K.set_learning_phase(1) #set learning phase

def Grad_Cam(input_model, pic_array, layer_name):

    # 前処理
    pic = np.expand_dims(pic_array, axis=0)
    pic = pic.astype('float32')
    preprocessed_input = pic / 255.0

    # 予測クラスの算出
    predictions = input_model.predict(preprocessed_input)
    class_idx = np.argmax(predictions[0])
    class_output = input_model.output[:, class_idx]

    #  勾配を取得
    conv_output = input_model.get_layer(layer_name).output   # layer_nameのレイヤーのアウトプット
    grads = K.gradients(class_output, conv_output)[0]  # gradients(loss, variables) で、variablesのlossに関しての勾配を返す
    gradient_function = K.function([input_model.input], [conv_output, grads])  # input_model.inputを入力すると、conv_outputとgradsを出力する関数

    output, grads_val = gradient_function([preprocessed_input])
    output, grads_val = output[0], grads_val[0]

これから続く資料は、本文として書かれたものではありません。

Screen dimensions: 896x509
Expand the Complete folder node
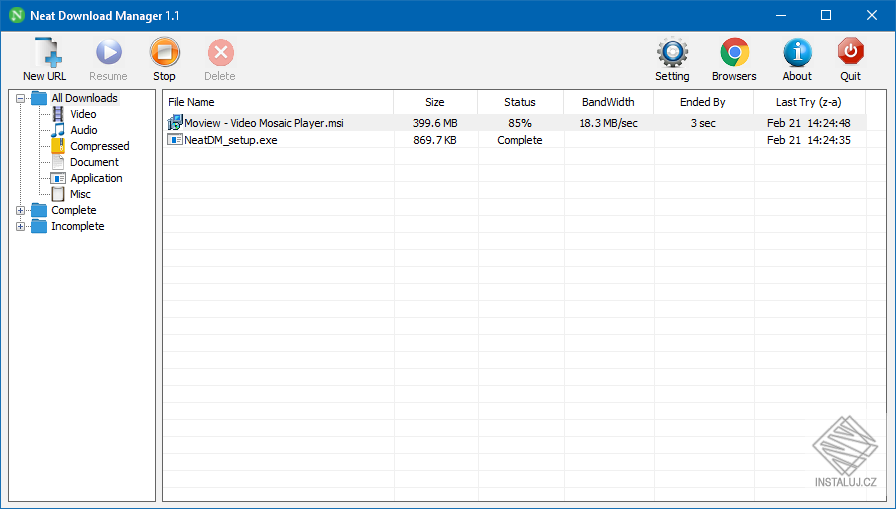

    # 重みを平均化して、レイヤーのアウトプットに乗じる
    weights = np.mean(grads_val, axis=(0, 1))
    cam = np.dot(output, weights)

    # 画像化してヒートマップにして合成
    cam = cv2.resize(cam, (312, 312), cv2.INTER_LINEAR) 
    cam = np.maximum(cam, 0) 
    cam = cam / cam.max()

    jetcam = cv2.applyColorMap(np.uint8(255 * cam), cv2.COLORMAP_JET)  # モノクロ画像に疑似的に色をつける
    jetcam = cv2.cvtColor(jetcam, cv2.COLOR_BGR2RGB)  # 色をRGBに変換
    jetcam = (np.float32(jetcam) + pic / 2)   # もとの画像に合成
    return jetcam

結果を何枚かの柴犬の写真に適用してみます。まずはうちの犬から。

# cd '/content/drive/'My Drive/'Colab Notebooks'内の指定フォルダへ移動
%cd '/content/drive/'My Drive/Colab Notebooks/

pic_array = img_to_array(load_img('/content/drive/My Drive/Colab Notebooks/Self_Study/02_mydog_or_otherdogs/original_data/mydog2/mydog1.jpg', target_size=(312, 312)))
pic = pic_array.reshape((1,) + pic_array.shape)
array_to_img(pic_array)

ヒートマップを重ねます

picture = Grad_Cam(model, pic_array, 'block5_conv3')
picture = picture[0,:,:,]
array_to_img(picture)

おぉーという感じでしょうか。Grad－CAMのヒートマップで可視化したことにより deep learning がどの辺を特徴としてみているのかが描画されました。色がより赤くなっている部分は、予測クラスのlossに大きく寄与しているところ(勾配の大きいところ)になっているのですが、やっぱり顔の目の下から鼻にかけての当たりなど、個々の犬の顔面でも個性が出ている個所を見ているのかと思いました。ちょっと意外だったのは、目と耳の間など(そこ？)もヒートマップの色が濃くなっています。

他にも2枚ほどうちのみりんと、3枚ほど他の柴犬の写真に適用して並べてみました。